Given records START
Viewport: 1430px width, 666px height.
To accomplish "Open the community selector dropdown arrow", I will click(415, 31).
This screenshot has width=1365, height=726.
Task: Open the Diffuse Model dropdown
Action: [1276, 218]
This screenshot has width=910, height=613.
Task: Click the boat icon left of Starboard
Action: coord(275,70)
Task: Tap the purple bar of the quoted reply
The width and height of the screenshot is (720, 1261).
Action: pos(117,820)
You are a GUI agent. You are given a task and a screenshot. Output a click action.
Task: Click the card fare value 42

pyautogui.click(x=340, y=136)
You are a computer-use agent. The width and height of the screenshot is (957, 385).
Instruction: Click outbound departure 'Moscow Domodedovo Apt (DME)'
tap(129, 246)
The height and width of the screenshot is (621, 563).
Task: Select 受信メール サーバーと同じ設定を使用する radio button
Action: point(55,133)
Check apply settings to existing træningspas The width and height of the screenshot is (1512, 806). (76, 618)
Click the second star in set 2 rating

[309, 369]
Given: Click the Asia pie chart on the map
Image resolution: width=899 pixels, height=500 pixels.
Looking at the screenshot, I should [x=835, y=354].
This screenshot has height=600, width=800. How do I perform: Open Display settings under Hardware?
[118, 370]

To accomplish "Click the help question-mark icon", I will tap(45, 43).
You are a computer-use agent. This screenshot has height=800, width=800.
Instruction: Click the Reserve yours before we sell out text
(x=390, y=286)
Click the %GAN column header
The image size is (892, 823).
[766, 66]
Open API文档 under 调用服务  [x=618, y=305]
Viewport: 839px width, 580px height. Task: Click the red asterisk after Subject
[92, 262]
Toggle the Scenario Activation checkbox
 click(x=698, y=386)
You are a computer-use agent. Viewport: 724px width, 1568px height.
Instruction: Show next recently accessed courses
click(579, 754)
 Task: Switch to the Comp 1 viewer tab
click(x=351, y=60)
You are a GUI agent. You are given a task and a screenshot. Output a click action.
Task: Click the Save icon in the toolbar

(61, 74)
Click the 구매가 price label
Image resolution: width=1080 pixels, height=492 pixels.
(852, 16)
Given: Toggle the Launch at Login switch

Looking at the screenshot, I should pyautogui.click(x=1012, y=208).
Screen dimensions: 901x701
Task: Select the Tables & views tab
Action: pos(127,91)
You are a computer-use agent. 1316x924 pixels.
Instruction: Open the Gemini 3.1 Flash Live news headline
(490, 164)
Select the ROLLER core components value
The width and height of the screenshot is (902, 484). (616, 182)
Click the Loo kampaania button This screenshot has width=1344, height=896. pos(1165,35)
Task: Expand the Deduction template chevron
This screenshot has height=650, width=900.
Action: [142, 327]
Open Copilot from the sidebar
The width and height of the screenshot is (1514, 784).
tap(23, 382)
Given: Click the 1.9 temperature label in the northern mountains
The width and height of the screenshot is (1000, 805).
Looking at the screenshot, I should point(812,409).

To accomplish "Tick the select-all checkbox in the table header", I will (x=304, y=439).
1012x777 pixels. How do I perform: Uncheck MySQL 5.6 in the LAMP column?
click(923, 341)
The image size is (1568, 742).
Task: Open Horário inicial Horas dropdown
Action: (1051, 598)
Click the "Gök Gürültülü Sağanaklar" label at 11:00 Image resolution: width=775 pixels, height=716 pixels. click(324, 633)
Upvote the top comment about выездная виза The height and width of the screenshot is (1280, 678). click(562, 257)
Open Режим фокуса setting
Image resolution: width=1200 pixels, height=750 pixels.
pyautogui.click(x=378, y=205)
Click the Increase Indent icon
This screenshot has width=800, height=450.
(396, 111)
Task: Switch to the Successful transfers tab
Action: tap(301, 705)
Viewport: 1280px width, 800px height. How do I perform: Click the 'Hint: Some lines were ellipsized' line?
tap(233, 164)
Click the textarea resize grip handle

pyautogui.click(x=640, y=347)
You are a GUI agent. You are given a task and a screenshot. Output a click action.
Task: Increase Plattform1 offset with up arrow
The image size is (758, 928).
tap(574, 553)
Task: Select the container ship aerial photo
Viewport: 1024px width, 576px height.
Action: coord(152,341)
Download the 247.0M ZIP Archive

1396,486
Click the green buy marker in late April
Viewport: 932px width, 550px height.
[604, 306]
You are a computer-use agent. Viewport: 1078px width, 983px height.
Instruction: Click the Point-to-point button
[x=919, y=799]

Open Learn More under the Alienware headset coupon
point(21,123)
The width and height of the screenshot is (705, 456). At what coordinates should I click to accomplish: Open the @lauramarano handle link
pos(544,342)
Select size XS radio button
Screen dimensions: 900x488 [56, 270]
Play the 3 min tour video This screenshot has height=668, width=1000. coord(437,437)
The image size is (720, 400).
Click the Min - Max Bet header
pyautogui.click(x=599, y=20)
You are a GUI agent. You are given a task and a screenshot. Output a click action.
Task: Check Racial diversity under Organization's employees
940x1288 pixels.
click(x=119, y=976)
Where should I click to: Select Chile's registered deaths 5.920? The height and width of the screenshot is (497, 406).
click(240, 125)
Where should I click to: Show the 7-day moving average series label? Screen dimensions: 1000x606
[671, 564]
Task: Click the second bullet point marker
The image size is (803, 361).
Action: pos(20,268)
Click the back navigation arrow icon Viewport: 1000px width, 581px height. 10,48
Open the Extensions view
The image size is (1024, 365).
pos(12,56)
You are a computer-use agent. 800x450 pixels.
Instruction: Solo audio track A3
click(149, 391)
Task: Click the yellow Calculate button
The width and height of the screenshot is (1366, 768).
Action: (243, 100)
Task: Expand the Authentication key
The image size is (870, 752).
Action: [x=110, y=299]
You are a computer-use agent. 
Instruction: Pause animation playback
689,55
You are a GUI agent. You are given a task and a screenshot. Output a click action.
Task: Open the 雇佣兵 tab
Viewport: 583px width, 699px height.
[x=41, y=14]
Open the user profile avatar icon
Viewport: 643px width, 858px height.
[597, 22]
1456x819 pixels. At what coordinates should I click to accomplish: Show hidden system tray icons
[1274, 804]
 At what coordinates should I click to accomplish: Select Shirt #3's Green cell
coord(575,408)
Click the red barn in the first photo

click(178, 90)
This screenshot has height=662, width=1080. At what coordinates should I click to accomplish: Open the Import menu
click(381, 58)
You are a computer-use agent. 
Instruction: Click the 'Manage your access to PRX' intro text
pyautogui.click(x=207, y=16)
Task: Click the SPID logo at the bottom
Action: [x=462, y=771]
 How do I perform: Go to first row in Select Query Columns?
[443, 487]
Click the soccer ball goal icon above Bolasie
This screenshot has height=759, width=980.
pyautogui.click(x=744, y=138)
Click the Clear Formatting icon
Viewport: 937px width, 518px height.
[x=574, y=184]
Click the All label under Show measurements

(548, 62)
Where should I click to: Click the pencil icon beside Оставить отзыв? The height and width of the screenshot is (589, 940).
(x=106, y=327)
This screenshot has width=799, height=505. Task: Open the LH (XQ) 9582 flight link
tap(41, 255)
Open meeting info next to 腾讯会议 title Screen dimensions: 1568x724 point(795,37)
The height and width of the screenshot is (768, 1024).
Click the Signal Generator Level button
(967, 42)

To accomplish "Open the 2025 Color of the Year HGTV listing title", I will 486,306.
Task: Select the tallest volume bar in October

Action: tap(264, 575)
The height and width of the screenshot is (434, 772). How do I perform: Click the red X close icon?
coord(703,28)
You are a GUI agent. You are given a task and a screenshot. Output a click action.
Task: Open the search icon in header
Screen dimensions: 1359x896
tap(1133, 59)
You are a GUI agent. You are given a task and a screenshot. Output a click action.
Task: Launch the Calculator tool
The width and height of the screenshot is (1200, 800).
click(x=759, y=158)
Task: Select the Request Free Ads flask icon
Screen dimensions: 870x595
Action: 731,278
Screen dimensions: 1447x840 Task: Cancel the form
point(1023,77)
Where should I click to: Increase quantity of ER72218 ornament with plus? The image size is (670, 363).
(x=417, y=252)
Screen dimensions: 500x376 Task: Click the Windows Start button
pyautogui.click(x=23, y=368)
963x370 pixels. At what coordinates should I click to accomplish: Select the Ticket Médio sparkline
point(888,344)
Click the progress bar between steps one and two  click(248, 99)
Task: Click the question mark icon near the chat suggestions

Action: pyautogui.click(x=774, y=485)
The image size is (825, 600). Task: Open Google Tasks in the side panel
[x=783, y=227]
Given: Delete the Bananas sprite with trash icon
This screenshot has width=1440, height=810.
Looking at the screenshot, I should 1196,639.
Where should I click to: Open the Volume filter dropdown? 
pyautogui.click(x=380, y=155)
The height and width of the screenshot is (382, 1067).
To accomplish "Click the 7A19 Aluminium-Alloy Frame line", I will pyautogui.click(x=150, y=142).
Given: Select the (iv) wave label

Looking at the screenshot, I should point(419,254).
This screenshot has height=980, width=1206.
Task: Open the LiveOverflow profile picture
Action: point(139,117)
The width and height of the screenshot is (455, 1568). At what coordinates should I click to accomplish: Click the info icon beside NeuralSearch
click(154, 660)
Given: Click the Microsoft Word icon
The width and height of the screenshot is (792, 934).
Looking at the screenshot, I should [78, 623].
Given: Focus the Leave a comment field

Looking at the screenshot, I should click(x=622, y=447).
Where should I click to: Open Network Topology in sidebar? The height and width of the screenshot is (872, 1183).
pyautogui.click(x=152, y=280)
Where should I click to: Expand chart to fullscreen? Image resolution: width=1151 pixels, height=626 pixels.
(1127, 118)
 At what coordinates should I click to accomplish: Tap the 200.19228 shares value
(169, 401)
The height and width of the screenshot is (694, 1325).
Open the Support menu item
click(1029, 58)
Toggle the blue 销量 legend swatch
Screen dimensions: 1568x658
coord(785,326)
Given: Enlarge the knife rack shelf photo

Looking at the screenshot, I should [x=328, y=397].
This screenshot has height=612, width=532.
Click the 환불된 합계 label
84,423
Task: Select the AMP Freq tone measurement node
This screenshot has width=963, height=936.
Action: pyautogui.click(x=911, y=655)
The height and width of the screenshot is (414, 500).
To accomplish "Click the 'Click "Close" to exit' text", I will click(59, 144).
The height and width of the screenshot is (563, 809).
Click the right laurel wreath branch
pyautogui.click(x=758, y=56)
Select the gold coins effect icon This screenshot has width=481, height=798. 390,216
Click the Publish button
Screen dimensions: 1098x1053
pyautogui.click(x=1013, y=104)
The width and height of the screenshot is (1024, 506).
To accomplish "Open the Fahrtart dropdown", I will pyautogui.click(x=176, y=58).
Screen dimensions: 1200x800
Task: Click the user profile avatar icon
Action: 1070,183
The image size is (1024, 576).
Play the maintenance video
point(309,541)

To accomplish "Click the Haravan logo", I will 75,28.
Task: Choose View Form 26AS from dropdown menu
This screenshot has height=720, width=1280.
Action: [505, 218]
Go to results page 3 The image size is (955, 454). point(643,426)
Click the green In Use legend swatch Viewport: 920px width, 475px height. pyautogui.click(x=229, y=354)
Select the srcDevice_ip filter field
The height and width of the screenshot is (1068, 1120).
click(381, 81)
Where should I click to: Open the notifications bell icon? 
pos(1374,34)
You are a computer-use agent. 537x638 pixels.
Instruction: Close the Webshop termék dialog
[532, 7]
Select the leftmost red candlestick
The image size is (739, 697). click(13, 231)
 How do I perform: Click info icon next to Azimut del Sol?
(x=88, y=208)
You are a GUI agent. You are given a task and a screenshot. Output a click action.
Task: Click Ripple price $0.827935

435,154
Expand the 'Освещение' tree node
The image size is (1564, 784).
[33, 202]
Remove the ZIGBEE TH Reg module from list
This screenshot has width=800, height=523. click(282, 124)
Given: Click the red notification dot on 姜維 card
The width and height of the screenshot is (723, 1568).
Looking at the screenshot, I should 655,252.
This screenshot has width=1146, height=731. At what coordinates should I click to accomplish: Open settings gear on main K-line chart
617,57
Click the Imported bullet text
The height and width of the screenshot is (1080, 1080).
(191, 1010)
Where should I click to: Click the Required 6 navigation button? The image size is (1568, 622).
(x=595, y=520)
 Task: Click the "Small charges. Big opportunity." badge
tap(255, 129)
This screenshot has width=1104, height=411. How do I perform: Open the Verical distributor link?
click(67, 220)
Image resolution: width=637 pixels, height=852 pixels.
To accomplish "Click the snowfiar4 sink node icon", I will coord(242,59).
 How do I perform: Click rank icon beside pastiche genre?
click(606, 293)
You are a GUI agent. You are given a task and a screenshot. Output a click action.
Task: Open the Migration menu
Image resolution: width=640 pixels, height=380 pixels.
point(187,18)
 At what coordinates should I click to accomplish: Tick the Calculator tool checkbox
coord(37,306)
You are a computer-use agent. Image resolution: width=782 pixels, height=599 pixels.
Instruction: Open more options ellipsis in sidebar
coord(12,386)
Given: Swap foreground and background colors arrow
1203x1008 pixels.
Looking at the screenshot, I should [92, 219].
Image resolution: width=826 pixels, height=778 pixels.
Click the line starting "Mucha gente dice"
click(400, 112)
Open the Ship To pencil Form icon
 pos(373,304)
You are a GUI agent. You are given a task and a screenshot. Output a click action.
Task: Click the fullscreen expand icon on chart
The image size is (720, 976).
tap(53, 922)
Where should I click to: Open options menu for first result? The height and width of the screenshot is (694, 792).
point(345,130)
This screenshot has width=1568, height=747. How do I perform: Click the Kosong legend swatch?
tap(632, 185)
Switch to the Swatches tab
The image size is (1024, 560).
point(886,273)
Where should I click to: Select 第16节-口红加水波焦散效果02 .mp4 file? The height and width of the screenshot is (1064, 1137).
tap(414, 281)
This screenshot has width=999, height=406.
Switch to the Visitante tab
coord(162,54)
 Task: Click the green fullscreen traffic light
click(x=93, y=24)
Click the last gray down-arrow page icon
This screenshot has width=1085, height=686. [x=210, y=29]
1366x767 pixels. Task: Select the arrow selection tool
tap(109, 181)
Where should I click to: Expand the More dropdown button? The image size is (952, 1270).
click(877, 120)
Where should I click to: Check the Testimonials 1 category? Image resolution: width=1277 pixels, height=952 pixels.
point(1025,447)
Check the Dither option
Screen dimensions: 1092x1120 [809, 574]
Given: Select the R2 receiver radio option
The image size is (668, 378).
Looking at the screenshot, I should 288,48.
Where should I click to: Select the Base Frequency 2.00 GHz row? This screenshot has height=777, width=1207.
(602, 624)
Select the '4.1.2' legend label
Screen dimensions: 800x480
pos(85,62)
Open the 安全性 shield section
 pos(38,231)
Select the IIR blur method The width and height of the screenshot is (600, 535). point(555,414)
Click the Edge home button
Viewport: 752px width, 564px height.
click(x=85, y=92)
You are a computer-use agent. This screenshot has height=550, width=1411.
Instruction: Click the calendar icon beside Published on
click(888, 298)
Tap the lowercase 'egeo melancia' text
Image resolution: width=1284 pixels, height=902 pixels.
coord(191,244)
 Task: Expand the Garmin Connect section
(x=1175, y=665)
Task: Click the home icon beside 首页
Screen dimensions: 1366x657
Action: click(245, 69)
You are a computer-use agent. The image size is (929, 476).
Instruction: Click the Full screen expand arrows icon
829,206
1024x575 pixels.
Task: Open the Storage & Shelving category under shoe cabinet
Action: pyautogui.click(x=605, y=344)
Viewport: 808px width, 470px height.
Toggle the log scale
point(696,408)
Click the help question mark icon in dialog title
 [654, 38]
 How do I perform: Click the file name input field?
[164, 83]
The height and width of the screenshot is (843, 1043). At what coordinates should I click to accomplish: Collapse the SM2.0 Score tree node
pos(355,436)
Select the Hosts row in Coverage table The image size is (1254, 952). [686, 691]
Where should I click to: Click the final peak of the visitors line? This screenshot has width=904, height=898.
Given records END
§ **What you should do**: In the entries above, identify every line with the word "home". Copy those lines.

§ **Written solution**:
Click the Edge home button
Task: Click the home icon beside 首页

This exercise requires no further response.